### Material de trabajo
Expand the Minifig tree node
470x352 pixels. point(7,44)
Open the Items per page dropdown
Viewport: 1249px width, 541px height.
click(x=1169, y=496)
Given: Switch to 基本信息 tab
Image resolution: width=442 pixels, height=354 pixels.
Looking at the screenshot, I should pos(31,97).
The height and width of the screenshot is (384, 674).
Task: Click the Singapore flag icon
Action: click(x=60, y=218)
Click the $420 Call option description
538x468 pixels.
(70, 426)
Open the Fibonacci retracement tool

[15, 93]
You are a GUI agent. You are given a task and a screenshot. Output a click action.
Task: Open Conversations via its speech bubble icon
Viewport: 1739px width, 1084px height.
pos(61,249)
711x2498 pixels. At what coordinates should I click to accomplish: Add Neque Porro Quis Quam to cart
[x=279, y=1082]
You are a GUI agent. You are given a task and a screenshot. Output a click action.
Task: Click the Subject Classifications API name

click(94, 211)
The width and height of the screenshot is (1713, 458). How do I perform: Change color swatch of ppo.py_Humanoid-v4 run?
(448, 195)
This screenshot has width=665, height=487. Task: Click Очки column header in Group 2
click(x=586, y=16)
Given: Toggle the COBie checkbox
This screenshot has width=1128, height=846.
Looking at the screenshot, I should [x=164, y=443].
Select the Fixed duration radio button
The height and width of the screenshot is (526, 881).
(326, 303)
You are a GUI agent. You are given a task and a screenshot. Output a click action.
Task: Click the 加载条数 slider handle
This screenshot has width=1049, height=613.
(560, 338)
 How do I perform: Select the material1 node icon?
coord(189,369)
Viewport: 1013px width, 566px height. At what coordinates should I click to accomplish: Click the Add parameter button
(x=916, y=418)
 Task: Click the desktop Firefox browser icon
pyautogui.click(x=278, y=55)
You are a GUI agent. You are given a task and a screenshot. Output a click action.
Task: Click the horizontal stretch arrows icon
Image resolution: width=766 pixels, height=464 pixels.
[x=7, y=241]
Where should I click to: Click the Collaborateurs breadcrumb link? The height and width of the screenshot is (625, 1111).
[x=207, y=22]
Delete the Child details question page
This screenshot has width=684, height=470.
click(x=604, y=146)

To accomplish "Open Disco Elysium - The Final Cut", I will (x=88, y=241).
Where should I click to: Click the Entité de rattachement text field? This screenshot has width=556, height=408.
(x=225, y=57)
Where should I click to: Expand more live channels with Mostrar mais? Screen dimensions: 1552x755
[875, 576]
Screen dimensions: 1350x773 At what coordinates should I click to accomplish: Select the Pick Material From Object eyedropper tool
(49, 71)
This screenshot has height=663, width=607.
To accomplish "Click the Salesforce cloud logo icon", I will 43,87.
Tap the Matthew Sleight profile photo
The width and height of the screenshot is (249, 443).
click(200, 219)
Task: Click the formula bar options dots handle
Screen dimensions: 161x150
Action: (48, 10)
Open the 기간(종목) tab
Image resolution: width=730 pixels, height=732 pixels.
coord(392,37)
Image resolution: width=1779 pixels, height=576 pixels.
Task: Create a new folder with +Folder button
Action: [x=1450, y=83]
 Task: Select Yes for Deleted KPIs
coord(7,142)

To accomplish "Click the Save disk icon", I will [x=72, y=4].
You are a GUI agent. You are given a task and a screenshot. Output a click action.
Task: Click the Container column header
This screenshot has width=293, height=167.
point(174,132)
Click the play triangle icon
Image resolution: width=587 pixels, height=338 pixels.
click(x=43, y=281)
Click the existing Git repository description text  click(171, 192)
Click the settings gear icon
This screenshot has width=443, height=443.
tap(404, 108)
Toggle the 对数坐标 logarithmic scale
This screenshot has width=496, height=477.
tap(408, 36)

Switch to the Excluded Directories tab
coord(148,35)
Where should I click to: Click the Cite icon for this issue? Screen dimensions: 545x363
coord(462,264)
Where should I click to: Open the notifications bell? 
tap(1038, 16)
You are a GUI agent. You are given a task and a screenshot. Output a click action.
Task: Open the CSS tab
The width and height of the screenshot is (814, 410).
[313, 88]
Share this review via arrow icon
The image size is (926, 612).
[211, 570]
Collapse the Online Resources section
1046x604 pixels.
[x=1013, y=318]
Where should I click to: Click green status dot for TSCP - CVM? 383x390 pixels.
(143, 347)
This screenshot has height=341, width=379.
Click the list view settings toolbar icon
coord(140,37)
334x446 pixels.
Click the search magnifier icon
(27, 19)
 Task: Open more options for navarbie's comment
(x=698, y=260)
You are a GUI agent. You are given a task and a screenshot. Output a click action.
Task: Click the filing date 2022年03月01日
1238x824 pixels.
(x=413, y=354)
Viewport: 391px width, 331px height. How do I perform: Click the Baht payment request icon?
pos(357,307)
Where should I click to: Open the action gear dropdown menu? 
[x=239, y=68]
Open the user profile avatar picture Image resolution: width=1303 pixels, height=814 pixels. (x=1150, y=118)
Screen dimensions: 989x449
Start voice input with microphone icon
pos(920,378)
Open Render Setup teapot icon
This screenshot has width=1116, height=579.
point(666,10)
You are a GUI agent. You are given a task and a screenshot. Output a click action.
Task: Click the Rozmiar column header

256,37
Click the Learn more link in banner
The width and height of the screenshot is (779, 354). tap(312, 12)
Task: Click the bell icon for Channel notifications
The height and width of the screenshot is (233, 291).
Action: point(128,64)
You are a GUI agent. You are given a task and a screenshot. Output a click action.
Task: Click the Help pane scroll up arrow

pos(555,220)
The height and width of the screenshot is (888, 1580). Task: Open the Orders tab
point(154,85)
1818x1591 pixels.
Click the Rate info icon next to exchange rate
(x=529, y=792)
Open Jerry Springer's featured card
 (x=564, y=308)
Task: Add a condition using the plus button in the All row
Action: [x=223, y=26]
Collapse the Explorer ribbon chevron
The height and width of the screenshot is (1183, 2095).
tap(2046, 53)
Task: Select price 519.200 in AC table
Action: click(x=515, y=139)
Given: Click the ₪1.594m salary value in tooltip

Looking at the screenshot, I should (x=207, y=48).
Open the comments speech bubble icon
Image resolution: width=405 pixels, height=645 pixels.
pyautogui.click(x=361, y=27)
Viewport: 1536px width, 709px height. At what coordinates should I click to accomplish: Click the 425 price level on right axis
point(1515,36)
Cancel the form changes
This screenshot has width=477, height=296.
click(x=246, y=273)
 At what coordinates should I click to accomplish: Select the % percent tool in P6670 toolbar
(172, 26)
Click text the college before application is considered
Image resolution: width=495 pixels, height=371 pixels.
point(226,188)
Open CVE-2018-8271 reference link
######
#### Tarea a realizar:
Selecciona cada línea de los ítems de arriba que contenga la palabra "Collapse", distinguiendo entre mayúsculas y minúsculas.

#### Respuesta:
Collapse the Online Resources section
Collapse the Explorer ribbon chevron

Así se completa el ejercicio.